I’ve just been through a similar situation with an outdoor Wi-Fi network in a campground. E600 is a great AP. Having 12 of them in close proximity causes some peculiar issues. When the integrator installed the 30 AP’s in the campground, they used auto RF and auto channel (the defaults) as well.

In a church setting, your primary wifi client are phones. There might be some tablets, but normally 95% or more phones. Smart watches as well now too. Phones and watches are affected by the body of the person holding the phone or wearing the watch.

All of these are very low gain devices. When the church is full, your enemy is adjacent channel interference. Wi-Fi is not synchronized, so you have no control when a device transmits or when an AP transmits. If you are using multiple channels, one device transmitting on one channel is causing interference to devices on other channels. Wi-Fi has a mechanism for this…called RTS/CTS (request to send, clear to send).

If you have 12 AP’s, I would take groups of 4 or maybe 6 AP’s and use a single 80 MHz channel for each group. That way, all the Wi-Fi clients are on the same channel, and are listening to each other, and will be much more courteous to each other, enforced by RTS/CTS, and only transmit when they have a clear channel. The reduces adjacent channel interference. This sounds counter-intuitive, but it can increase the volume of traffic that can pass during busy hour. I’d also use a hotspot controller, like in cnMaestro, and limit each connection to about 25 Mb/s DL and UL, band steer to 5GHz for all devices that can use 5 GHz, and set the roaming threshold high - 22 dB SNR or maybe a bit higher to prevent a client from ‘sticking’ to an AP long after it should have moved to a better one. The RF communication will happen at the max modulation level, and thus the quickest it can, leaving room for other devices, rather than a few great signal quality devices monopolizing the airtime. When you configure an AP group in cnMaestro, you can use auto channel but limit the channel choices to 1 channel in 2.4 GHz (I’d use ch 6 @ 20 MHz and use 2 channels that are very non overlapping 80 MHz channels in 5 GHz).

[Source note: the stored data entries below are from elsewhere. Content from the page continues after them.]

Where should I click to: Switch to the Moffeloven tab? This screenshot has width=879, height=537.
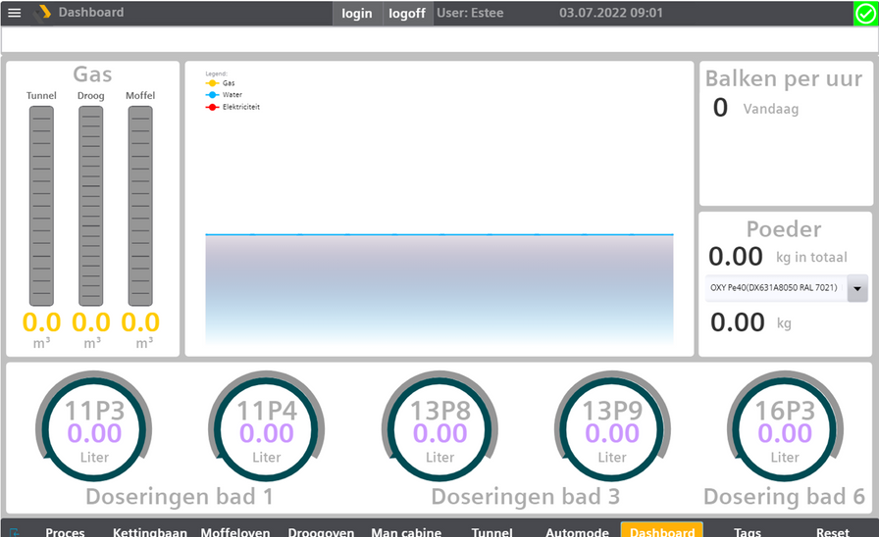click(x=235, y=531)
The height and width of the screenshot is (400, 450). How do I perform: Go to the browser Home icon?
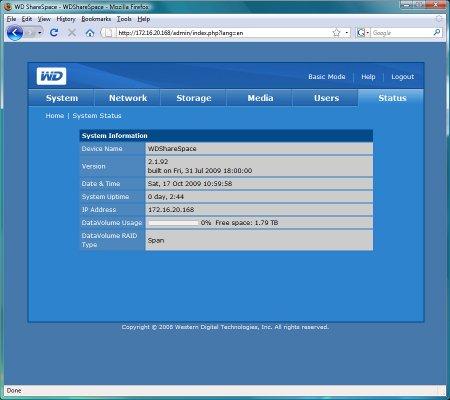[90, 33]
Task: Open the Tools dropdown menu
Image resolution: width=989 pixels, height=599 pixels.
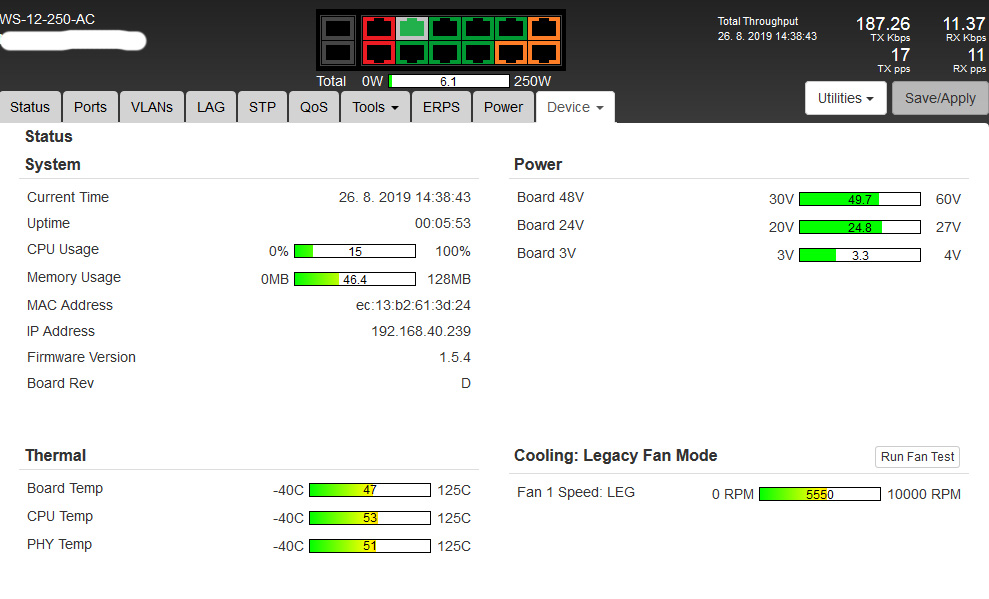Action: [x=375, y=107]
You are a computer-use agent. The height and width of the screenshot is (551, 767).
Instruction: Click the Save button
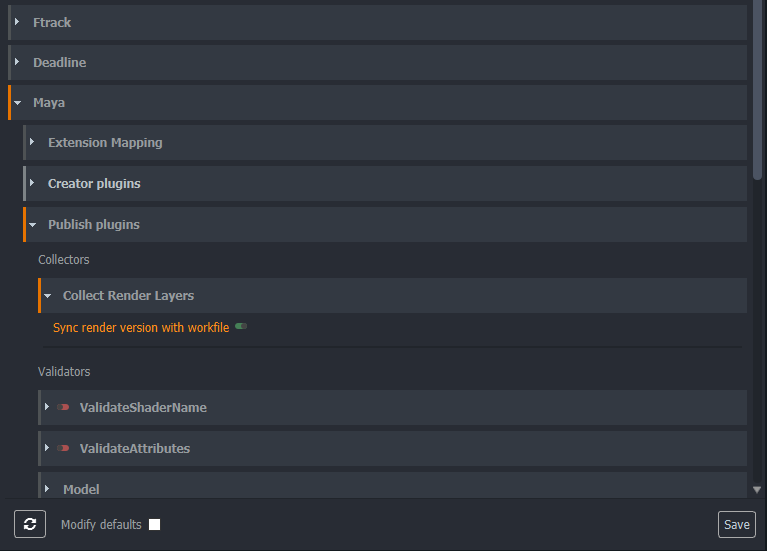(x=736, y=525)
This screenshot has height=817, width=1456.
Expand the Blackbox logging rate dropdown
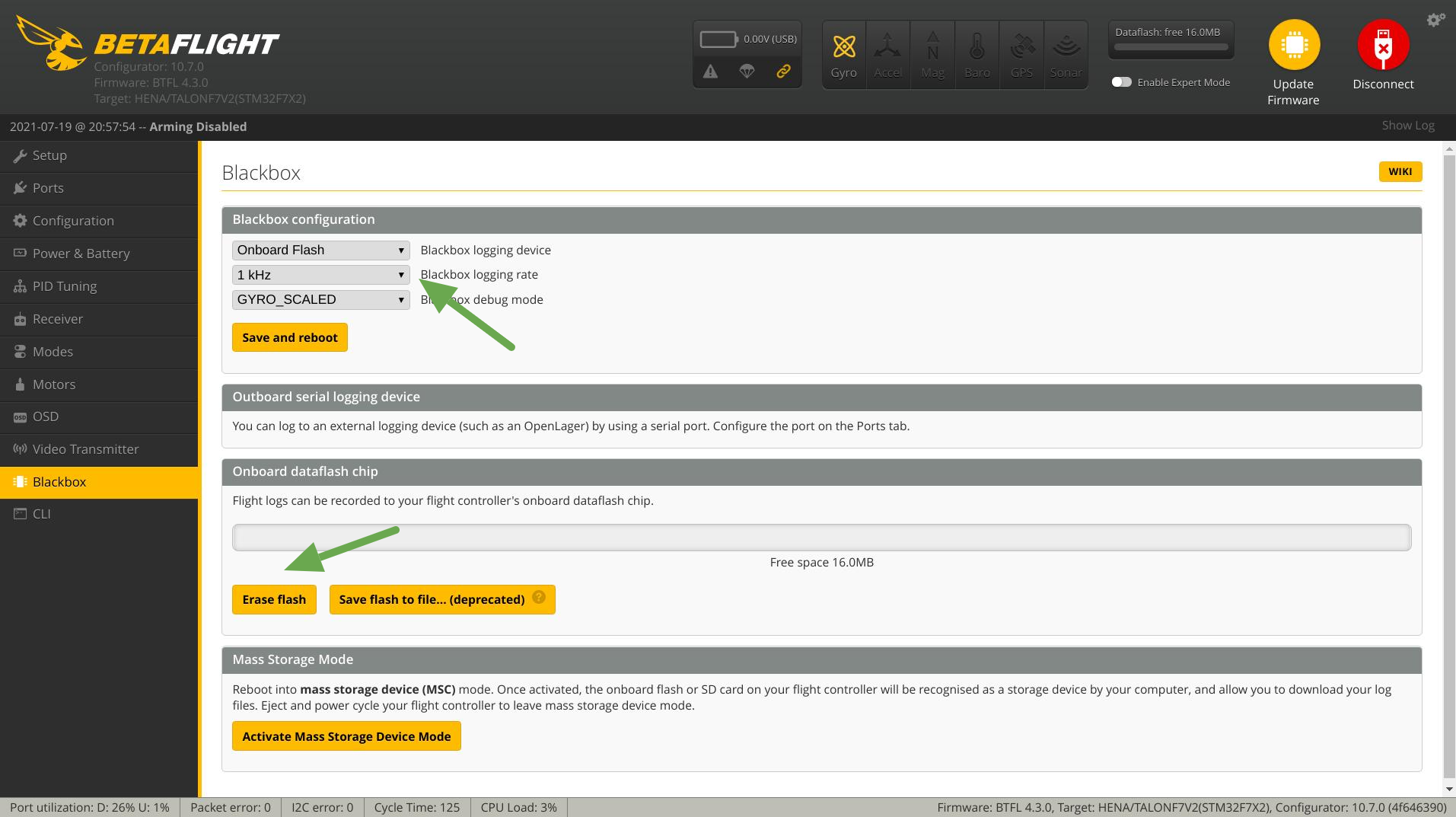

You can discourage the use of the 2.4 GHz channel by shutting it off, or if you don’t want to do that, use 12 Mb/s as the minimum data rate. That way, a client device is not going to associate to the 2.4 GHz channel and stay down at a low modulation level. Most Wi-Fi clients will choose 5 GHz over 2.4 GHz in this configuration.
For power levels, this is a bit of a guessing game, since I don’t have your floor plan. I would not use automatic, but manually set the TX power to +30 dBm or less for 5GHz, and +20 dBm for 2.4 GHz on every AP.
Make sure beacons are 100ms. Use as few SSID’s as you can. Each SSID transmits its own beacon, so the fewer of those, the less RF transmitted. I would say staff SSID, and guest SSID.

I hope this helps,

I’ve narrowed this problem down enough that I need to quit spending time on it. The original installer says “200Mbps is the real-world limit of the e600”. I disagree by reading the specs, but do agree that these things are getting long in the tooth - last sale date was 7/25, so in my mind they shouldn’t have been chosen for this installation which was done in 9/24. The spec throughput on those radios is ~800Mbps, so I would think a real-world factor of 50% should be achievable, but apparently not.

Shutting off all APs but one, and then changing the channel width on that single unit to 80MHz bumps up the speed to 300Mbps. Changing back to 40MHz channel width drops it again to 200Mbps. I’m ready to concede that this is all these things are capable of. They may be great at other things, but raw throughput isn’t one of their strengths. I kind of want to dig out a Unifi AP-Pro (similar age and spec) from my junk pile and see what it does, but as I stated, I can’t justify any more time on this.